This content, written by Mike Xu, was initially posted in Looker Blog on Feb 27, 2014. The content is subject to limited support.
Today, we are announcing the next big step for Looker: Persistent Derived Tables, an elegant new tool for managing data transformations. While Looker already supported derived tables, the addition of persistence greatly expands the ways they can be used to extract useful results from complex datasets.
Data transformations are a crucial part of analysis. Raw data is not always sufficient for answering all of our questions, especially the complex questions. To meet these needs, we need to transform the raw data into a useful form. Traditionally, this is slow and expensive because it requires engineering efforts to build out and maintain data structures within the data stack. At Looker, we’ve been seeing this as a growing burden to our customers as they become increasingly sophisticated and curious about all areas of their business.

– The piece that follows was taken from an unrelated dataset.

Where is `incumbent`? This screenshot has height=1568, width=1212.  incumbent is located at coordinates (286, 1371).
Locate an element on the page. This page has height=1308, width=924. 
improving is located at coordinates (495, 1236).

Persistent Derived Tables allow analysts to simply create and manage transformations directly within their Looker model. They seamlessly integrate with connected data source(s) to make complex data transforming effortless. Analysts are now more empowered than ever to discover profound insights.

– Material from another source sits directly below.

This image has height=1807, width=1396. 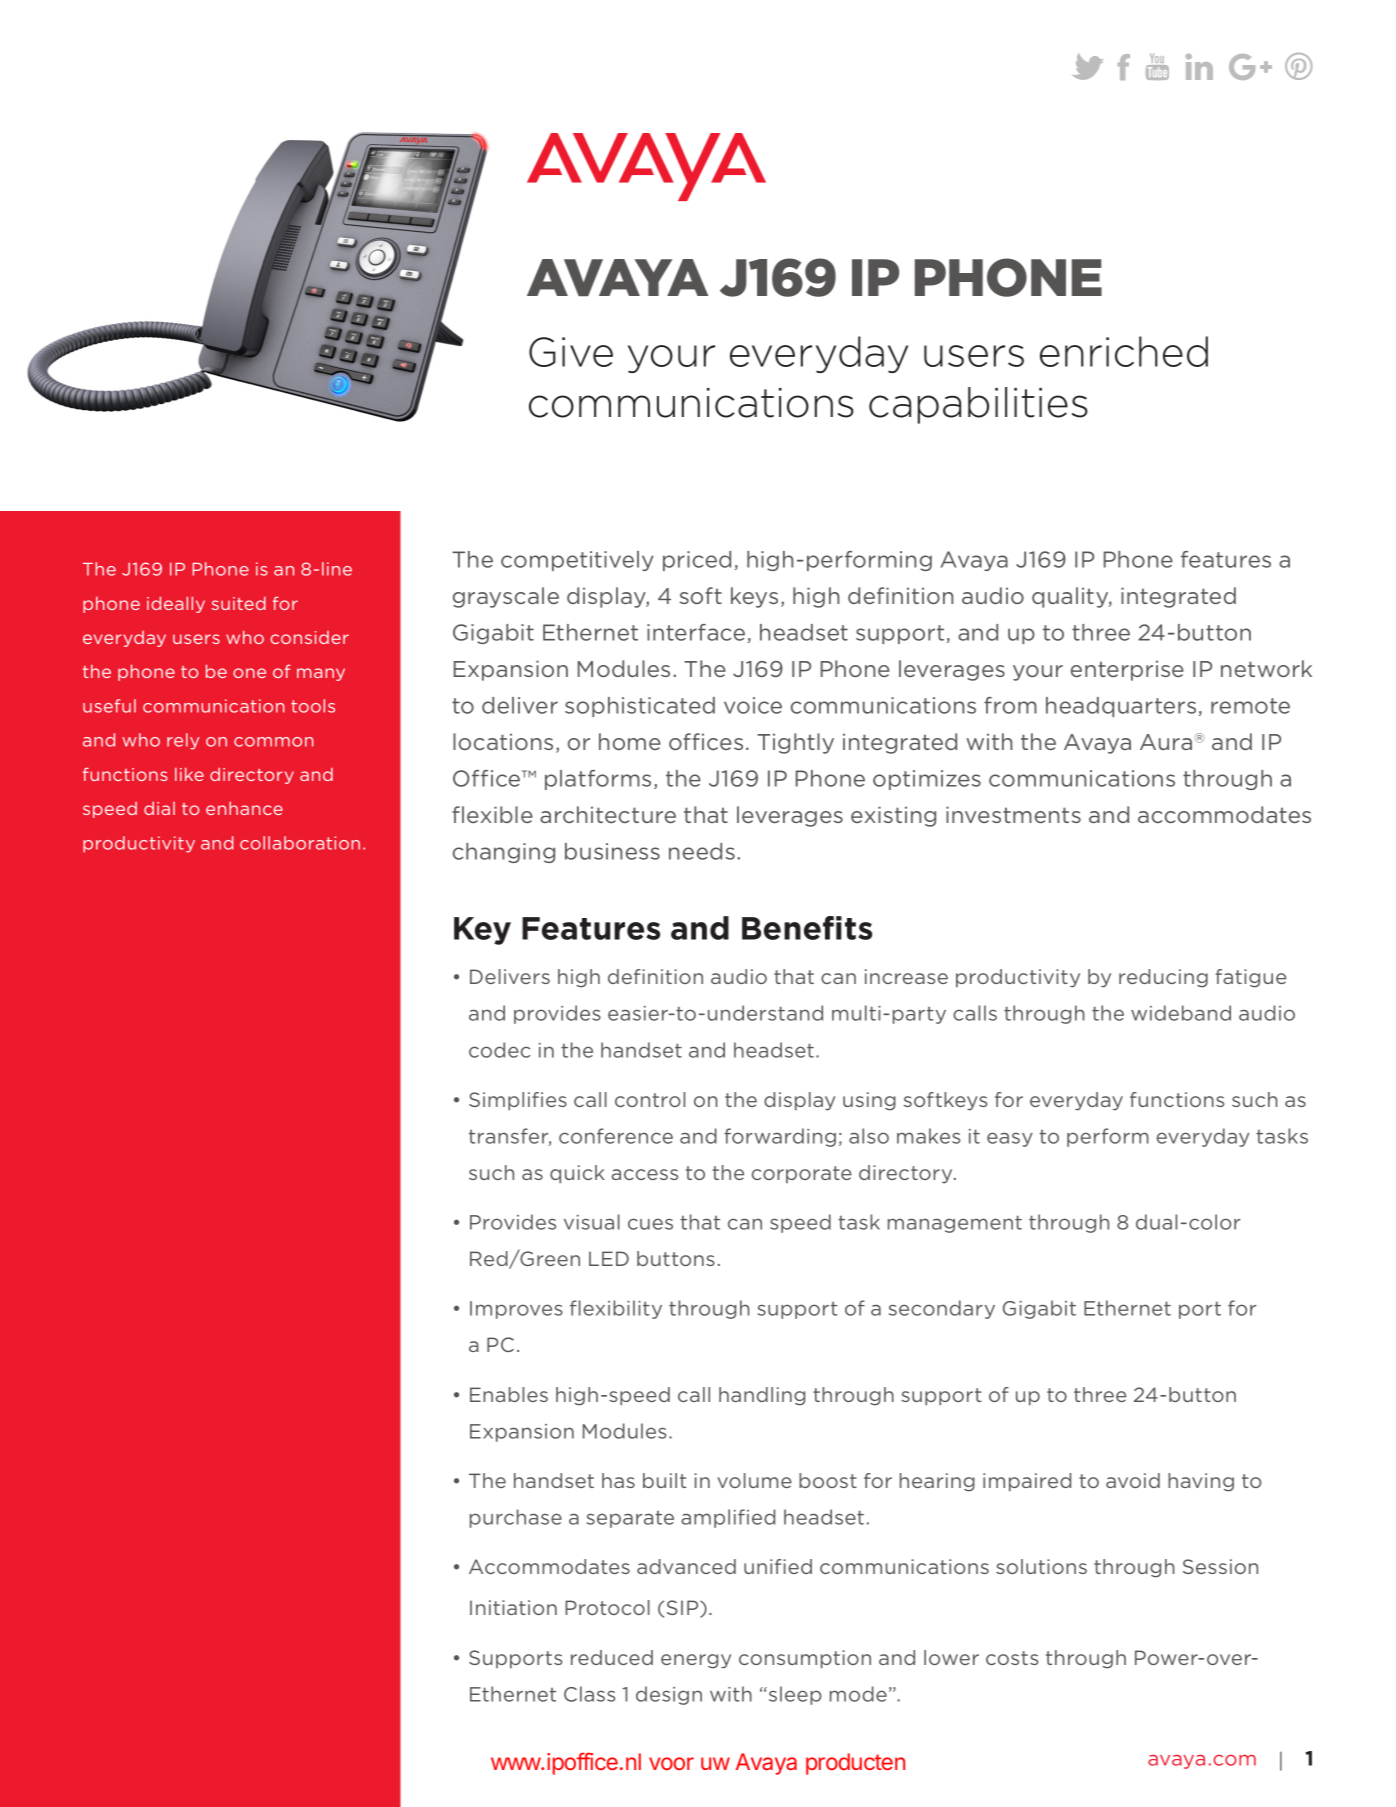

Data transformation with derived tables
In analyzing complex data, it’s often useful to have transformations that involve multiple steps. A derived table is a powerful abstraction for capturing one stage of a transformation, preparing for and presenting new dimensions of access to the information hidden in a dataset. For those familiar with the concept from working with databases, a derived table can be thought of as a kind of .
The information users are looking for is often obscured or associated inconveniently, and derived tables have proven to be a simple, powerful way of solving this class of problem. In LookML, derived tables are simply another type of view. They can be used as a base view for end-user exploration or joined for incorporating the results of the transformation into other views. LookML provides the ability to specify the SQL for the transformation step, and the LookML dimension and measure syntax used for all views provides comprehension of the computational results.

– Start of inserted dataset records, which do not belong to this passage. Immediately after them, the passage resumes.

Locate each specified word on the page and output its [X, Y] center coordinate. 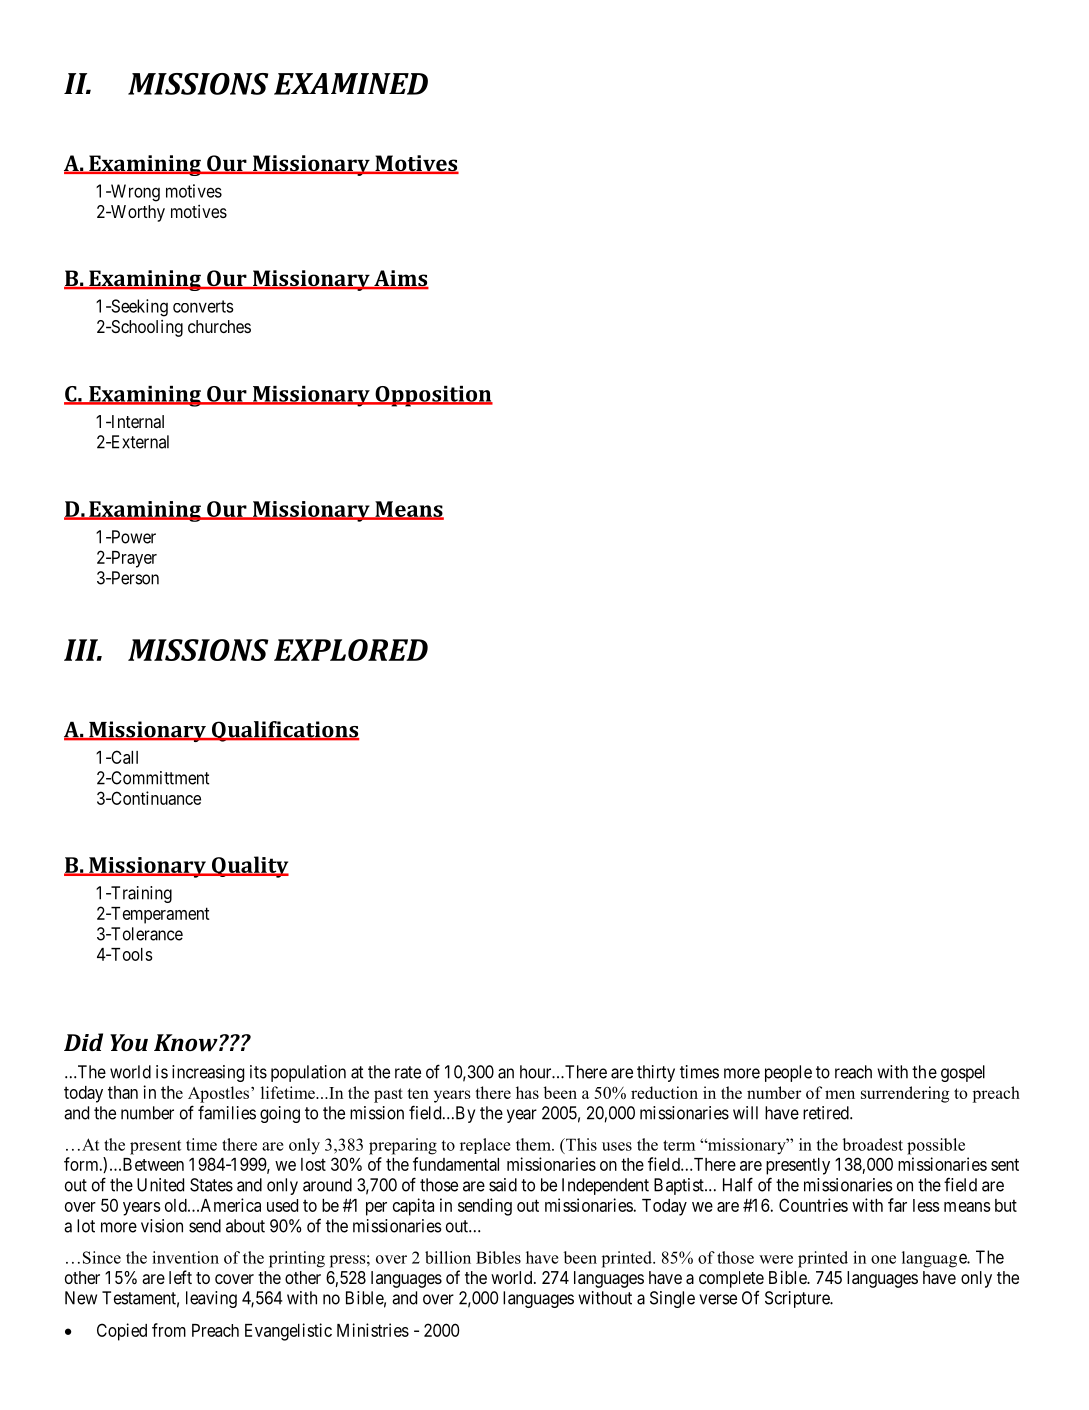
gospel [963, 1073]
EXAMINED [351, 84]
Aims [400, 279]
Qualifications [284, 731]
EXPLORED [351, 650]
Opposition [433, 396]
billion [448, 1257]
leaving [211, 1299]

Entity/Transaction Facts are the most common derived table pattern. From transaction records, a fact table rolls up information into an indexed table to enable business-model queries simply and quickly. Information hidden in the transaction records, such as the following, becomes visible:
- User lifetime orders
- User first and last order date
- User number of orders in the last n days
- User lifetime value
- User number of months in which a purchase was made
- Product number of items ever sold
- Product rank
- Product average days in inventory
Other common uses of derived tables include:
- Sequence numbering of transactions
- Combining multiple transactions into a single event table
- Cleaning up errors in data
- Adding indexes to tables
What are Persistent Derived Tables?
Sometimes the abstraction provided by a derived table is sufficient in itself to enable the information to be accessed and shared as needed by a business. However, there are cases where the time needed to perform the computation that results in a derived table is significant.
In these cases, analysts can eliminate this overhead cost by using their knowledge of the underlying data referenced by the computation. In today’s release of Looker, there are new LookML properties for derived tables that enable Looker to retain the data from a derived table computation in a Persistent Derived Table. These new LookML properties (persist_for:, sql_trigger_value:, and sql_trigger_if:) allow analysts to precisely specify the conditions which would require the derived table computation to be run again.